Stream in Kansas and Missouri, USA

The Blue River (also known as the Big Blue River) is a 39.8 mi stream that flows through Johnson County, Kansas, and Jackson County, Missouri, in the Kansas City Metropolitan Area. The river rises in Johnson County, Kansas at the confluence of Coffee Creek and Wolf Creek near the border of the states of Kansas and Missouri. Crossing the city of Kansas City, Missouri, it empties into the Missouri River near the border between Kansas City and Independence, Missouri.

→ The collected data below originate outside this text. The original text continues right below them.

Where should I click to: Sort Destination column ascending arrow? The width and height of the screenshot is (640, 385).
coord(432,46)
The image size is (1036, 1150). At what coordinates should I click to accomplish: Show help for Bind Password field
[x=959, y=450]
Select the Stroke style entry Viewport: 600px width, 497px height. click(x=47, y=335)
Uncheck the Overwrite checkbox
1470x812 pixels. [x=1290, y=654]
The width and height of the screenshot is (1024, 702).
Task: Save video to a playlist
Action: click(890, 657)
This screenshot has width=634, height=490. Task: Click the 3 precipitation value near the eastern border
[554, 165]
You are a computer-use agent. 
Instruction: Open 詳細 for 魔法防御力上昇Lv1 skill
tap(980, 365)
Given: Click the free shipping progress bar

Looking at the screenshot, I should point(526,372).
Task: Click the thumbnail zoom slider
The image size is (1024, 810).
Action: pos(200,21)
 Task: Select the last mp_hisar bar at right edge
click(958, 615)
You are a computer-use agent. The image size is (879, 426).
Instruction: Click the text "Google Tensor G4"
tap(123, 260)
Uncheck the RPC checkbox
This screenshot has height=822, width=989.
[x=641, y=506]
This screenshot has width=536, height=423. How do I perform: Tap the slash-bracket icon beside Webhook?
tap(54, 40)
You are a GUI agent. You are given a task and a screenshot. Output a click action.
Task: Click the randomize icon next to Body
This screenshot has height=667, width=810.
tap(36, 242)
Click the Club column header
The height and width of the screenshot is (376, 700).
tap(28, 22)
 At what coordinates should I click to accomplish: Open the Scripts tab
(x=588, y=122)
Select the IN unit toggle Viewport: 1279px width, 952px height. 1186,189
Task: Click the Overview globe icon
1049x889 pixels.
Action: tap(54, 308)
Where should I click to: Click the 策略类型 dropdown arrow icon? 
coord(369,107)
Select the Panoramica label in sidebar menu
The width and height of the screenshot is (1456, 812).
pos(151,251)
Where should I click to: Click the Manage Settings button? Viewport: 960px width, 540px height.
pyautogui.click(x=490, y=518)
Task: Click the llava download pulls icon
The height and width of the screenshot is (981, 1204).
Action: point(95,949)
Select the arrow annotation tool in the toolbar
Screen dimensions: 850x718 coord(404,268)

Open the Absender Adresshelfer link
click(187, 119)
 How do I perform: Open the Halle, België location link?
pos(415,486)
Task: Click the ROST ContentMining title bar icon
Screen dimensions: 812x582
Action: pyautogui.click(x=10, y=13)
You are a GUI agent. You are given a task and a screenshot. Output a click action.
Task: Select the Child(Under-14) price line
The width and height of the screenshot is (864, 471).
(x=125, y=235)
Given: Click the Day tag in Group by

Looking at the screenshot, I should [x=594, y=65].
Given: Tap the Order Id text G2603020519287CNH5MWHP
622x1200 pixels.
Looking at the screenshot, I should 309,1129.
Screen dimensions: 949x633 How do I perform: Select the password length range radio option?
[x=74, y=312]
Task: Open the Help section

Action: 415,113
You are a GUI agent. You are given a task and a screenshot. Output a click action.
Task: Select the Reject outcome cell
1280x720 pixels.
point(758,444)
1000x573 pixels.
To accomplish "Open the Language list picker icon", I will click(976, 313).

Its major tributaries are Brush Creek, Tomahawk Creek, and Indian Creek.

==Recreation==

Along the Blue River can be found many miles of hiking, biking, and walking trails. Portions of these trails trace the path of a former steam railroad track of the Missouri Pacific Railroad line that ran from Dodson, Missouri south to Martin City, Missouri. This rail bed followed the Blue River and had many curves. The route was straightened in 1954 with the use of three high trestle bridges over the Blue River and one substantial cut. This improved line is now the Union Pacific - Kansas City Southern Mainline and generally parallels the Blue River into the bottoms railyard near Front Street in Kansas City, Missouri.

==History==

On the high bluffs overlooking the confluence of the Blue River and the Missouri River can be found a large Native American mound structure, designated as Indian Mound Park in the Indian Mound neighborhood of Kansas City, Missouri.

The three western trails, the Santa Fe, Oregon, and California trails, crossed the river just north of Red Bridge Road and Minor Park. Mountain man Jim Bridger had a trading post at this location.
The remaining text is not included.